Compared with the managed Cloud SQL path, this option keeps more database control and architectural symmetry at the cost of higher operational involvement.

The recorded redrill covers the full path from on-prem primary to GCP recovery and back again, with Patroni state, backup continuity, and final service position treated as part of the result.

Architecture

PostgreSQL HA DR cycle showing the on-prem primary writing to pgBackRest, recovery being restored into GCP, a fresh backup being pinned there, and service then returning on-prem through controlled failback.
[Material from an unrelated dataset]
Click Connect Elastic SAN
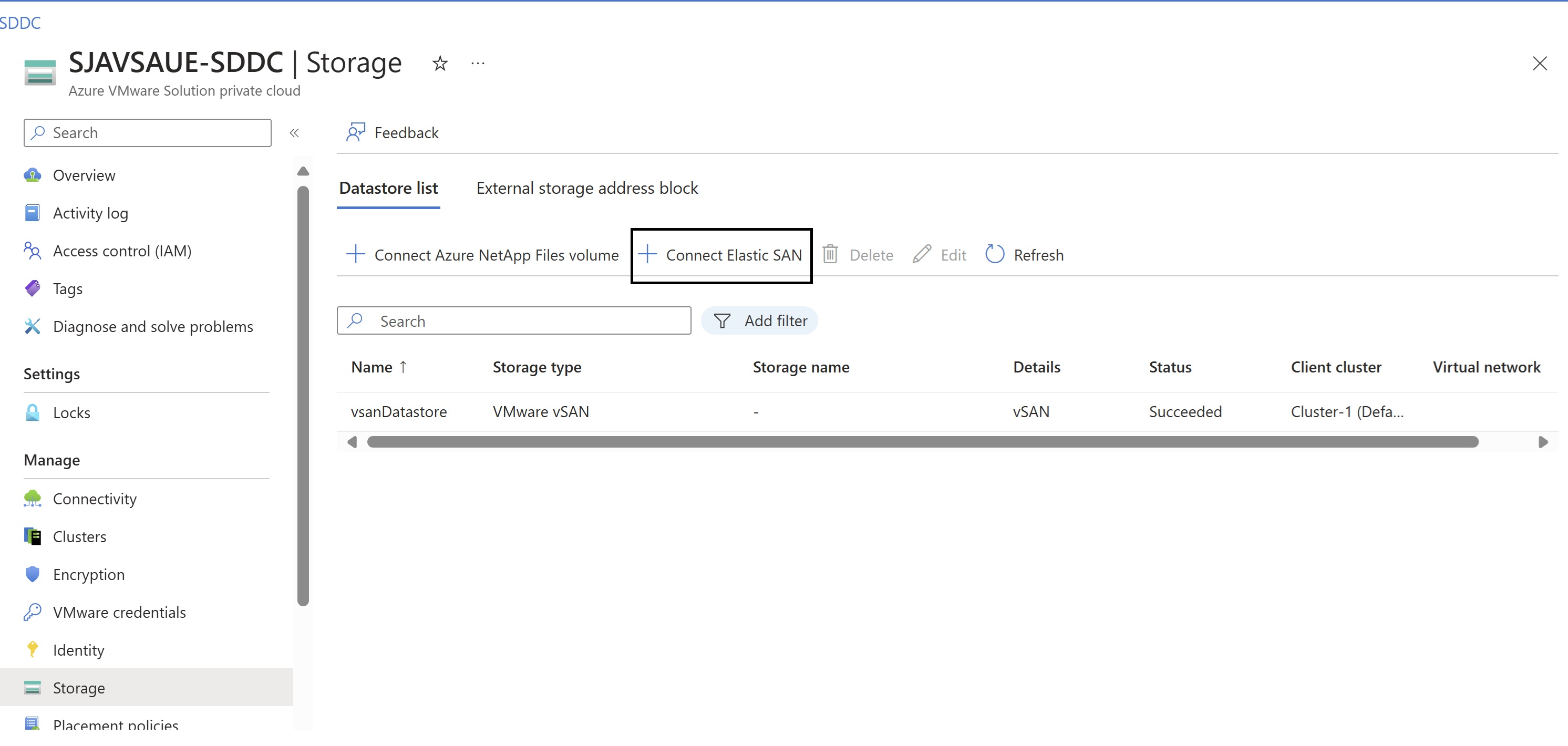click(721, 255)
The recovery route is driven from the backup chain, not from assumptions about standby readiness. The GCP lane is backed up again before service returns on-prem.

Recovery sequence

  1. The on-prem source and recovery repository are prepared and verified.
  2. PostgreSQL is restored into the GCP recovery environment.
  3. Patroni state and DNS cutover confirm the recovered GCP service position.
  4. A fresh GCP backup is taken from the recovered primary.
  5. Service returns on-prem and DNS truth is checked after failback.
Stage Run started State published Elapsed
Restore to GCP 2026-03-31T17:03:59Z 2026-03-31T17:30:57Z 26 min 58 sec
Fresh GCP backup 2026-03-31T17:31:52Z 2026-03-31T17:32:19Z 27 sec
Failback to on-prem 2026-03-31T17:34:58Z 2026-03-31T17:44:36Z 9 min 38 sec

The March 31, 2026 timings reflect the recorded redrill path that restored into GCP, pinned a fresh backup, and returned service on-prem.

Platform state

GCP Compute Engine instances list from the redrill, showing platform-dev-pgdr-01, platform-dev-pgdr-02, and platform-dev-pgdr-03 running in europe-west2-a GCS bucket browser for hyops-dev-pgbackrest-a1, showing the pgbackrest backup path used by the recovery cycle Proxmox search view showing dev-pgha-01, dev-pgha-02, and dev-pgha-03 running after the service returned on-prem Recorded Patroni cluster state after failback, showing one leader and two streaming replicas on the on-prem cluster

IP addresses, hostnames, and instance identifiers visible in screenshots and recordings reflect the ephemeral infrastructure provisioned during the recorded exercise.

Implementation

  • Recovery backbone: pgBackRest object storage drives restore into GCP; recovery is from the backup chain, not from a standby assumption.
  • Failover path: dr/postgresql-ha-failover-gcp@v1 restores the cluster into GCP and validates Patroni state and DNS position.
  • Backup continuity: a fresh backup is taken from the recovered GCP primary before any failback begins.
  • Failback path: dr/postgresql-ha-failback-onprem@v1 returns service on-prem with DNS cutover as a final controlled step.
  • DNS layer: platform/network/dns-routing manages the cutover record across both directions.

Where it fits

  • when the database platform itself is part of the protected service
  • when recovery proof, cluster health, and final DNS truth matter as much as rebuild speed
  • when architectural symmetry matters more than minimising ongoing database operations

Key components

  • Primary blueprint: onprem/postgresql-ha@v1
  • Failover blueprint: dr/postgresql-ha-failover-gcp@v1
  • Failback blueprint: dr/postgresql-ha-failback-onprem@v1
  • Recovery backbone: pgBackRest object storage
  • Continuity step: fresh GCP backup before failback
  • DNS cutover layer: platform/network/dns-routing

References

Further reading
Implementation references
  • platform/postgresql-ha
  • platform/postgresql-ha-backup
  • platform/network/dns-routing
  • org/gcp/object-repo#pgbackrest_primary

What was verified

Verified during the recorded March 31, 2026 self-managed PostgreSQL HA redrill, including GCP restore, fresh backup continuity, on-prem failback, Patroni streaming confirmation, and final DNS truth.